When she brought a towel to Williams’s room, he was not wearing any clothes and
was masturbating. She also stated that Williams followed her downstairs, now
clothed, to where she was with her manager and said, “I’m sorry, I’m sorry.”
Poonawalla testified that M.D. came downstairs distraught and upset, and she
advised M.D. to call the police. From this evidence a rational jury could have found
Williams exposed any part of his genitals with intent to arouse or gratify the desire
of any person.
Although Williams contends that M.D. could not state whether he was erect,
the statute does not require the he intended his exposure to result in his sexual
gratification, it merely requires that he actually expose himself while intending to
arouse or gratify his or another’s sexual desire. See Malcolm, 2019 WL 2521717, at
–6– *4. In addition, the State was required to prove only that Williams’s genitals were
exposed, not that M.D. actually saw his genitals. See Nix, 2014 WL 3828207, at *3.
Further, Williams maintains that he was in the privacy of his hotel room when
the alleged events occurred because he did not exit his room or go into the hallway.
However, the indecent exposure statute does not distinguish between public versus
non-public exposures. Compare § 21.08 (indecent exposure) with § 21.07 (public
lewdness).
To the extent that Williams challenges the sufficiency of the evidence on the
basis of a conflict of evidence, it is actually an attack on the credibility and weight
assigned to the evidence by the jury. We are required to defer to the jury’s credibility
and weight determinations.

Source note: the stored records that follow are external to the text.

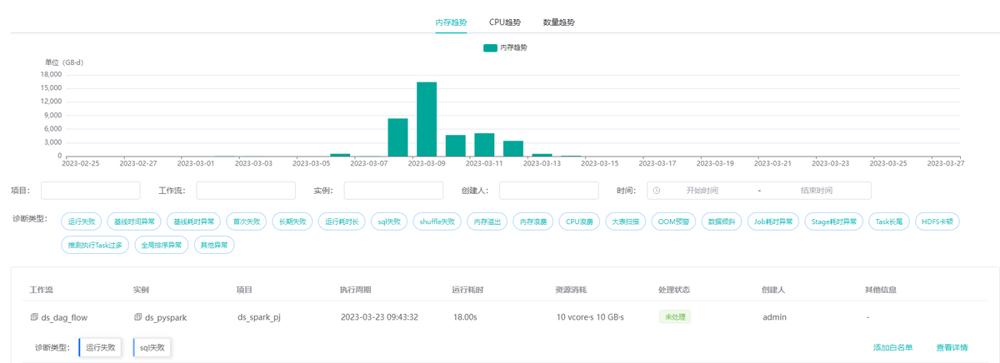This screenshot has height=363, width=1000.
Task: Click the clock icon in the time field
Action: click(657, 190)
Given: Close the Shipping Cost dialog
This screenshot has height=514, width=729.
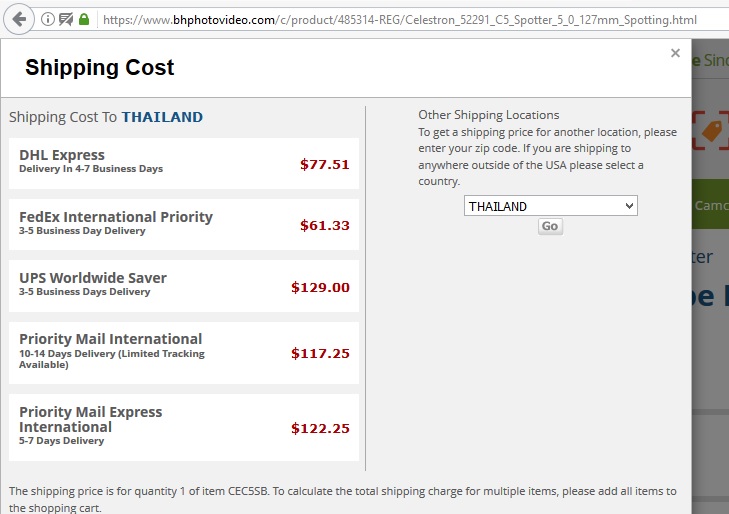Looking at the screenshot, I should pyautogui.click(x=675, y=53).
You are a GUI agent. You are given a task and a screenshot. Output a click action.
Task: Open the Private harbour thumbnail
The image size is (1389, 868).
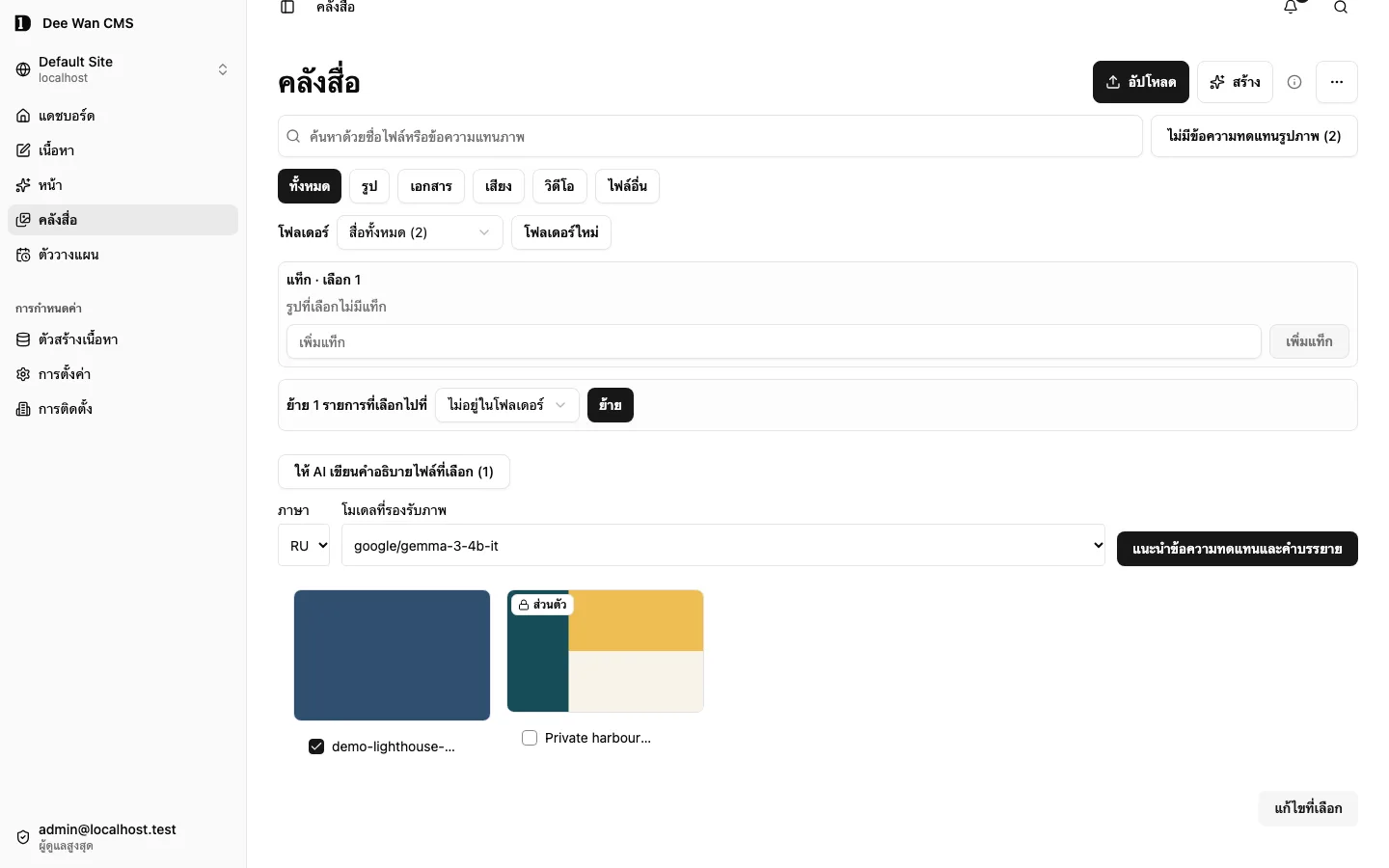605,651
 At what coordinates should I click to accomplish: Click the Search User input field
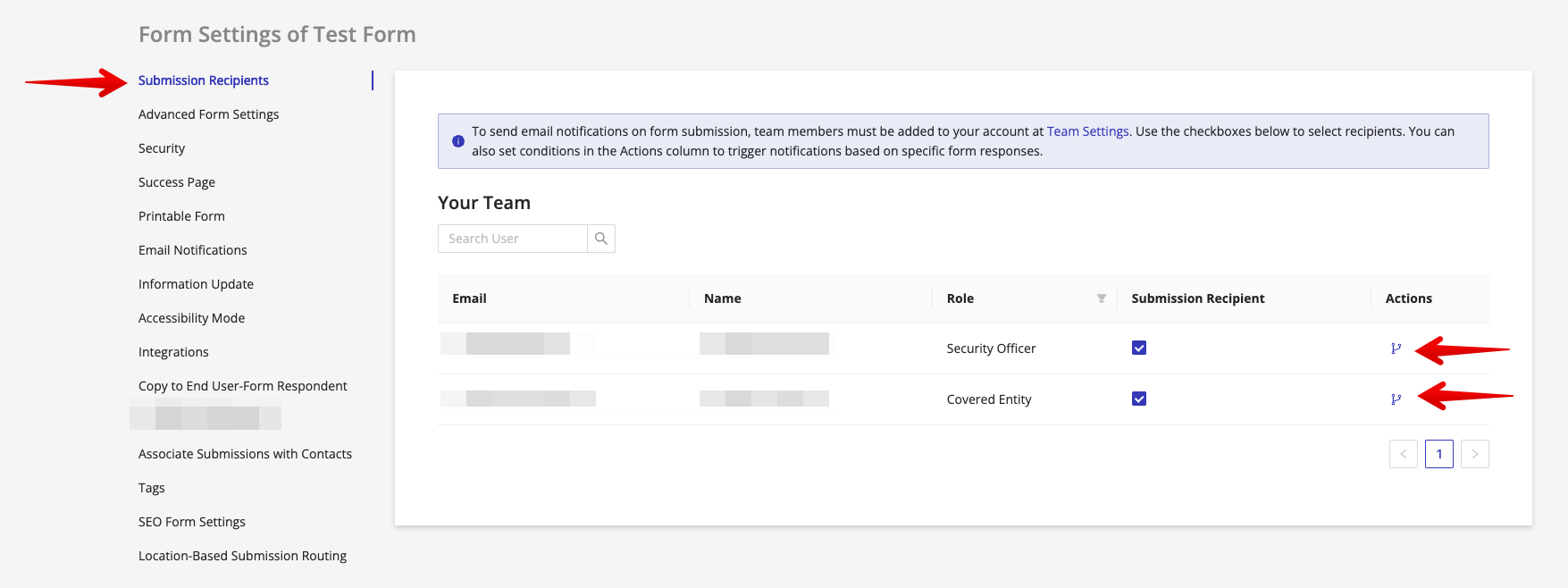click(x=513, y=239)
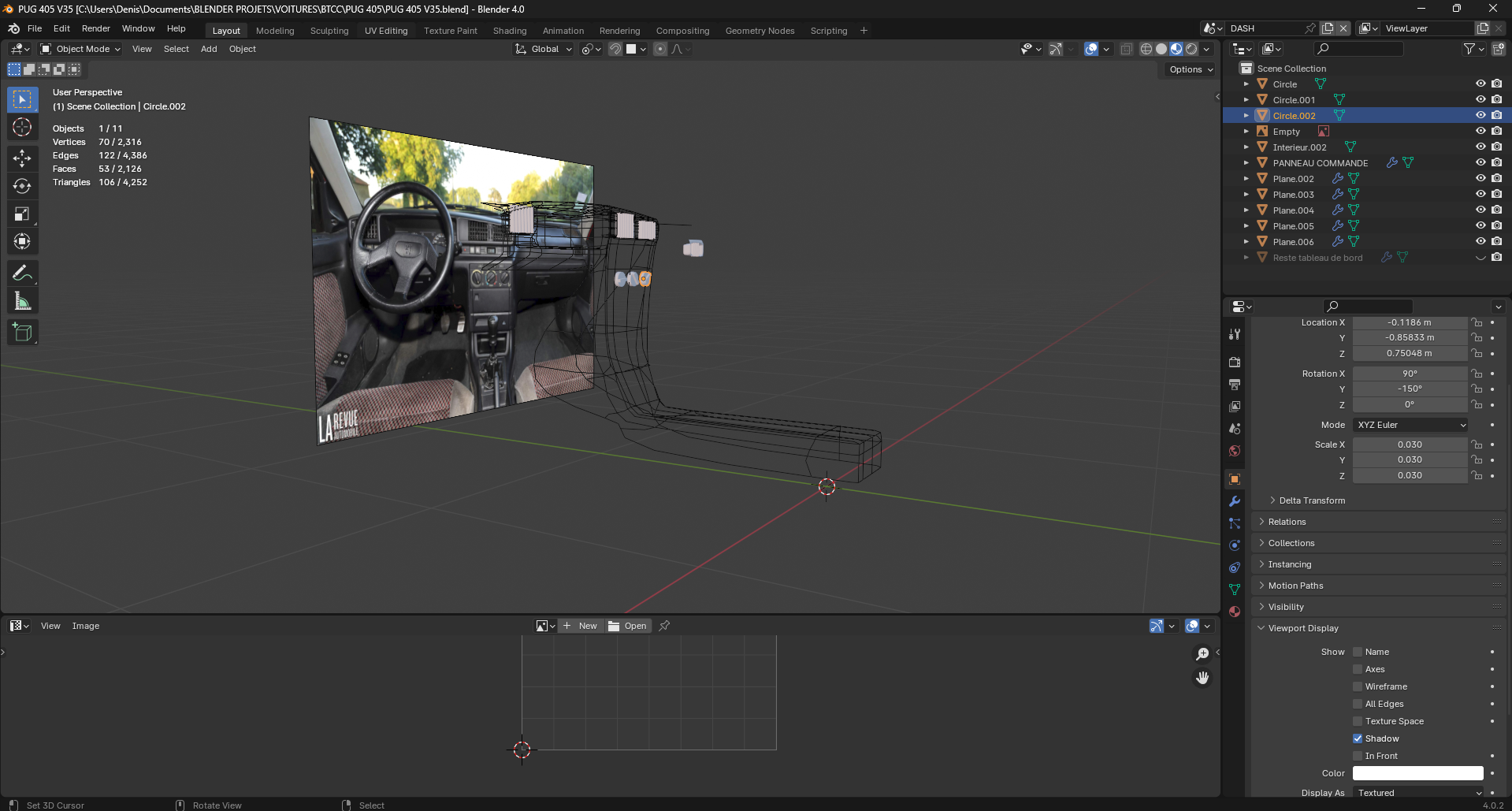Click the white viewport display Color swatch
This screenshot has height=811, width=1512.
[1417, 773]
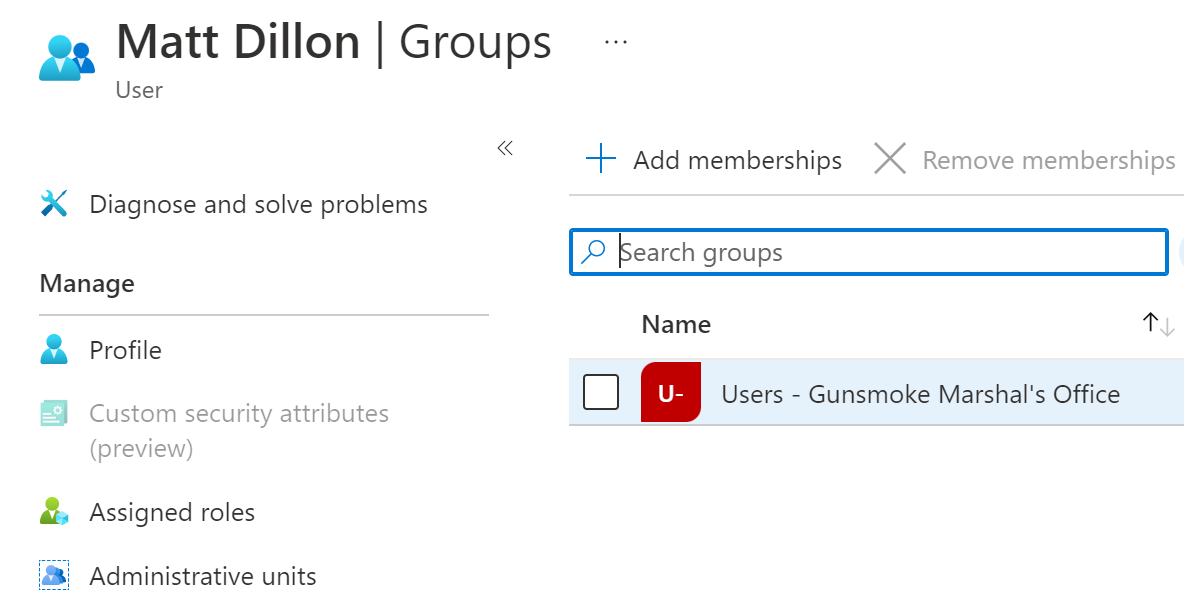Collapse the navigation pane with the double chevron
This screenshot has height=604, width=1184.
(x=505, y=147)
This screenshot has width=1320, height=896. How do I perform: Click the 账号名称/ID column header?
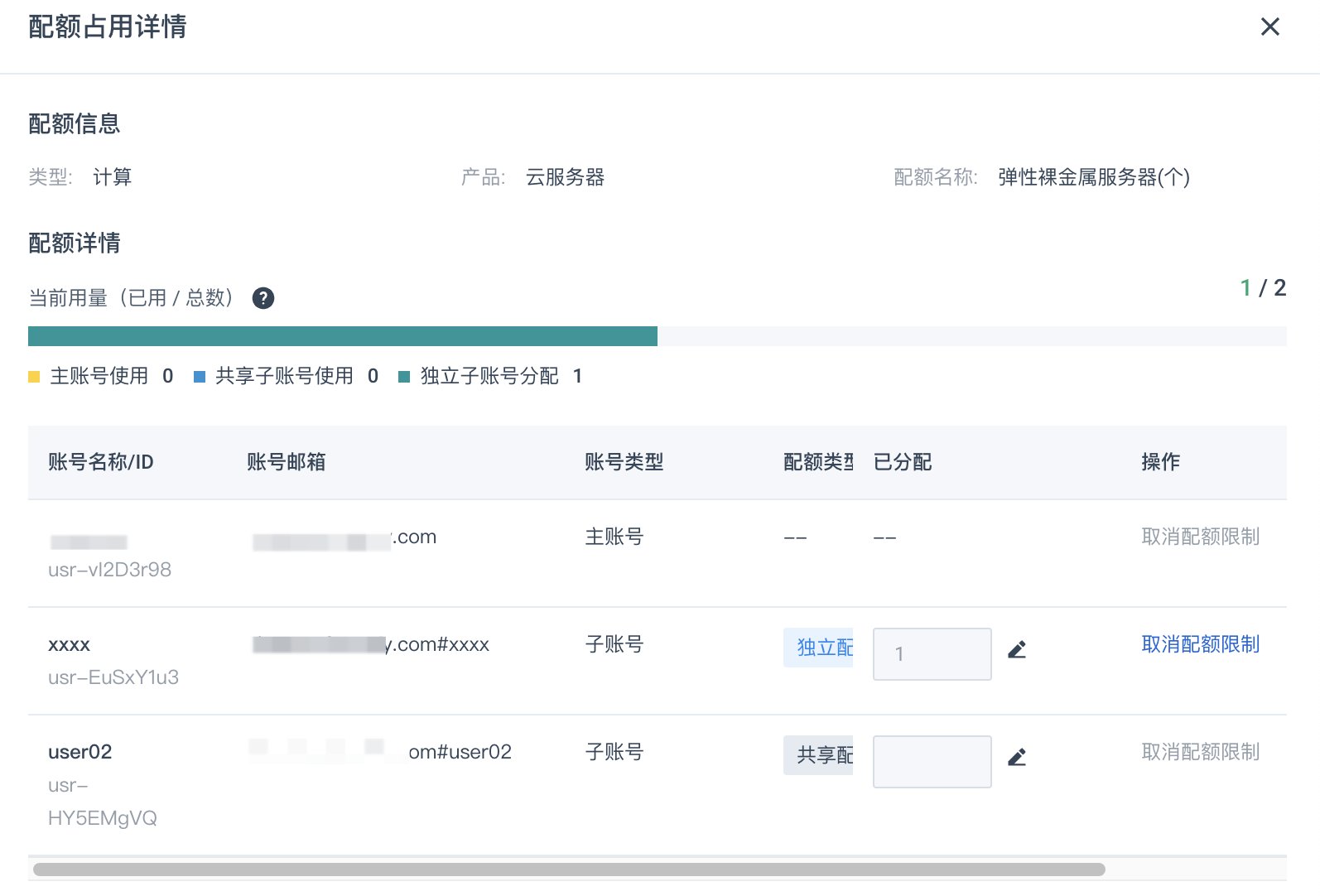coord(101,462)
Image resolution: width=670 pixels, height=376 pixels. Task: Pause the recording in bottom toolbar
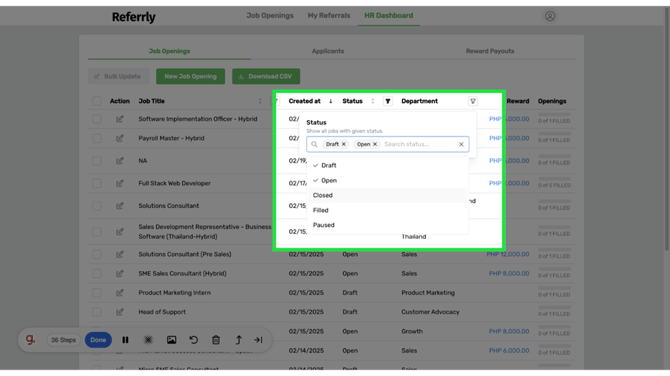(125, 340)
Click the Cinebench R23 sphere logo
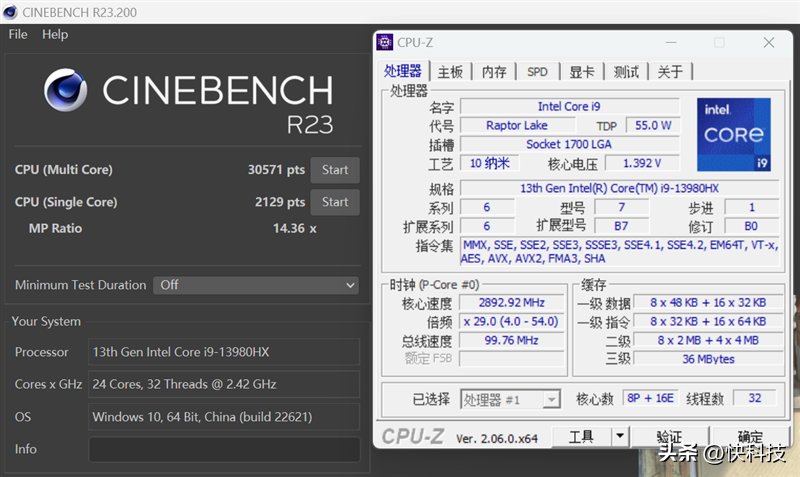800x477 pixels. [65, 90]
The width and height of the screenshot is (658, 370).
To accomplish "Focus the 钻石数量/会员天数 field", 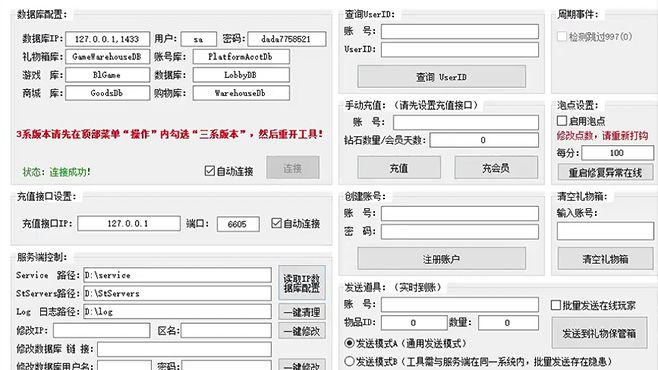I will click(x=484, y=140).
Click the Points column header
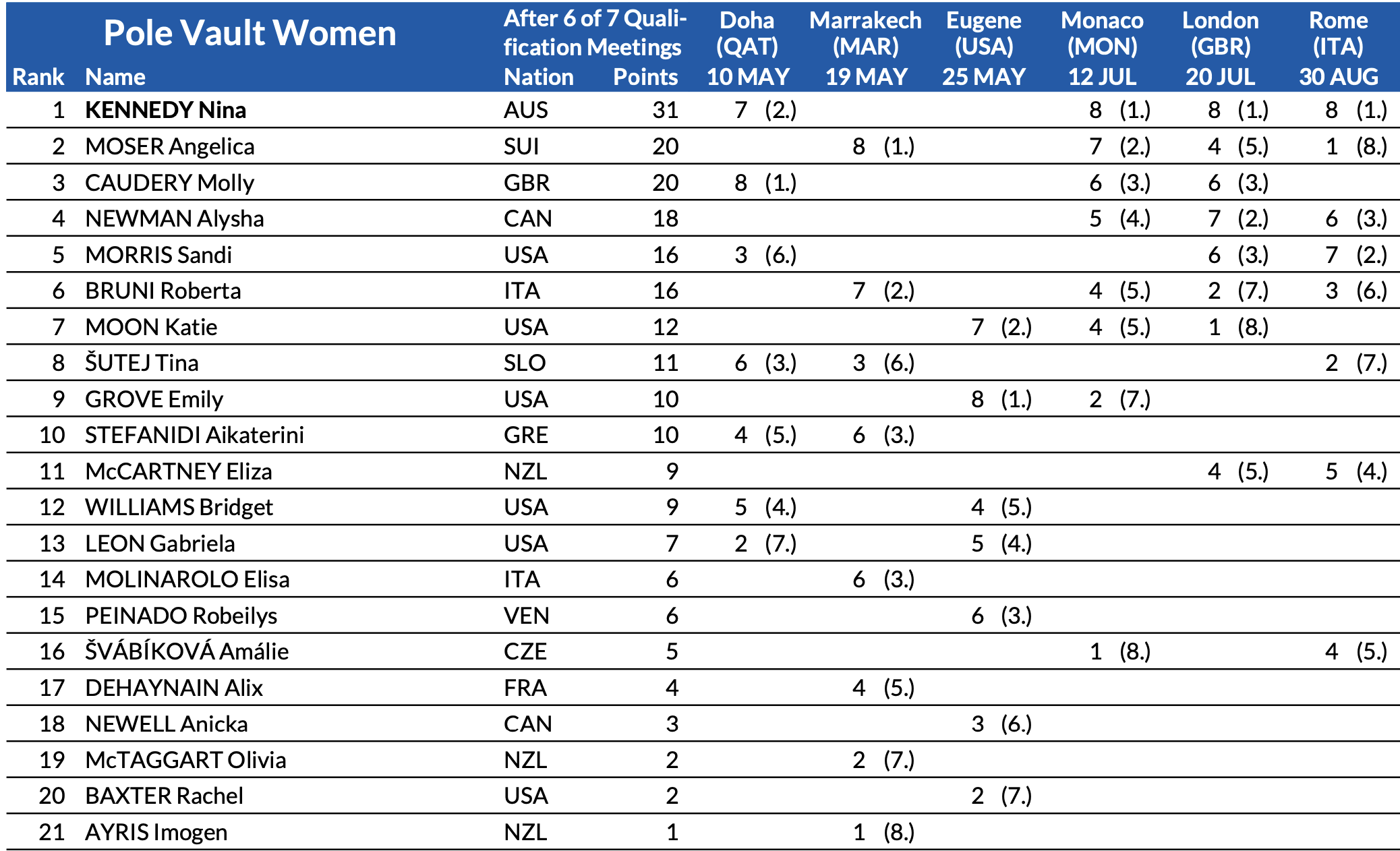This screenshot has width=1400, height=851. [645, 77]
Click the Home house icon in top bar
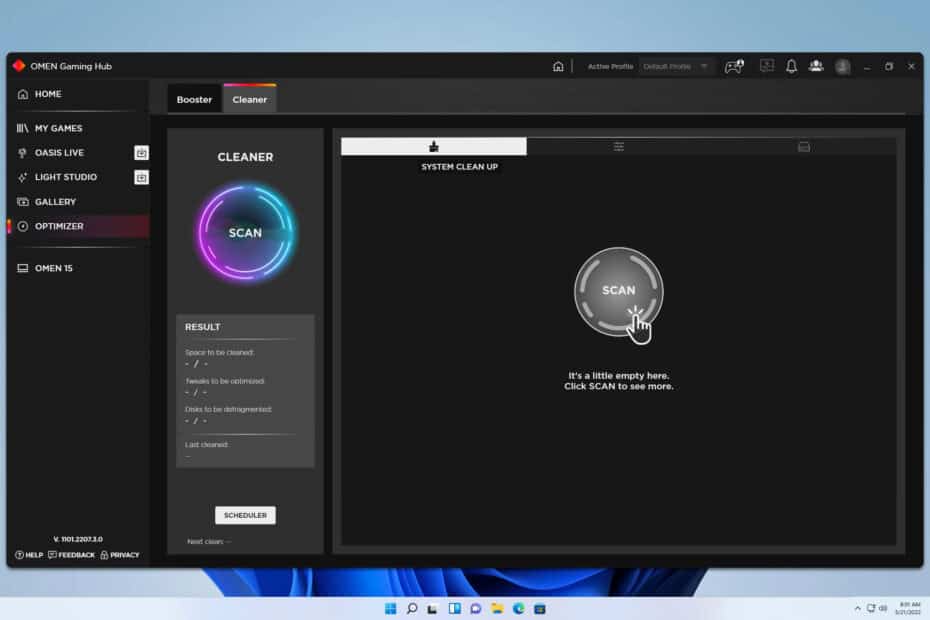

See Jackson, 443 U.S. at 319, 326; Harrell, 620 S.W.3d
at 914.
After reviewing the evidence, we conclude that a rational jury could have
found the elements of the offense beyond a reasonable doubt. Accordingly, we
conclude the evidence is sufficient to support Williams’s conviction for indecent
exposure.
Issue one is decided against Williams.
–7– III. CONCLUSION
The evidence is sufficient to support Williams’s conviction.
The trial court’s judgment is affirmed.
/Robert D. Burns, III/ ROBERT D. BURNS, III CHIEF JUSTICE
Do Not Publish TEX. R. APP. P. 47
220130F.U05
–8– S Court of Appeals Fifth District of Texas at Dallas JUDGMENT
TERRANCE DARRELL On Appeal from the County Court at WILLIAMS, Appellant Law No. 1, Collin County, Texas Trial Court Cause No. 001-86191- No. 05-22-00130-CR V. 2020. Opinion delivered by Chief Justice THE STATE OF TEXAS, Appellee Burns. Justices Nowell and Smith participating.
Based on the Court’s opinion of this date, the judgment of the trial court is AFFIRMED.